In other words, if you ran into trouble, would you rather be tried in a US legal system or some overseas third world court run by corrupt officials?
Another point with the CEJA is that it further legitimizes the PMSC industry. It helps to take away that argument that we are somehow ‘above the law’ or untouchable. Clients of our services will benefit from having a protective force that can be held accountable.
It will also contribute to a speedier trial. Just ask the contractors involved with the Nisour Square incident, that have been in a legal mess for years. The legal jurisdiction has been a factor.
So we will see where this goes. One critique I do have in regards to this press release is the mention of Jamie Leigh Jones and her case. Whereas the jurisdictional questions about her case are valid to bring up, I find it disingenuous to not mention the fact that she lied about the whole thing.
To read up on the past issues with the CEJA, check out David Isenberg’s commentary on it over the years. Here is a copy of the latest bill and the Congressional Research Service wrote a report on the particulars of why a CEJA is the right thing to do. We will see how the committee treats this one. –Matt
Leahy, Price introduce legislation to hold American contractors overseas accountable
News Release — Sen. Patrick Leahy
July 14, 2014
Contact:?Jessica Brady (w/Leahy) – 202-224-7703?Andrew High (w/Price) – 202-225-1784
Also helps lay groundwork for eventual preclearance arrangements in restoring Vermont-to-Montreal passenger rail service??WASHINGTON (MONDAY, July 14, 2014) – Senate Judiciary Committee Chairman Patrick Leahy (D-Vt.) and Congressman David Price (D-N.C.) renewed their partnership on bicameral legislation to provide accountability for American contractors and government employees working abroad.

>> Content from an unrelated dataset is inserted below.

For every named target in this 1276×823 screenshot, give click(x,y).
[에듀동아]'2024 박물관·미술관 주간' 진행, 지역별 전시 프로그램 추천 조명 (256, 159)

The Civilian Extraterritorial Jurisdiction Act (CEJA), which the lawmakers introduced Monday, would close a gap in current law and ensure that government employees and contractors working overseas can be prosecuted for criminal acts they commit abroad. The two lawmakers have worked together on the legislation for years.
The legislation allows the U.S. Justice Department to prosecute government contractors and employees for certain crimes committed overseas. Tragedies like the 2007 killing of unarmed civilians in Baghdad by private security contractors with Blackwater underscore the need for clear jurisdiction and trained investigative and prosecutorial task forces able to hold wrongdoers accountable. Four Blackwater guards involved in the Nisour Square shooting are currently on trial.
“The Blackwater trial is only just now under way, seven years after this tragedy, and the defendants continue to argue in court that the U.S. government does not have jurisdiction to prosecute them,” Senator Leahy said. “This bill would also provide greater protection to American victims of crime, as it would lead to more accountability for crimes committed by U.S. government contractors and employees against Americans working abroad.”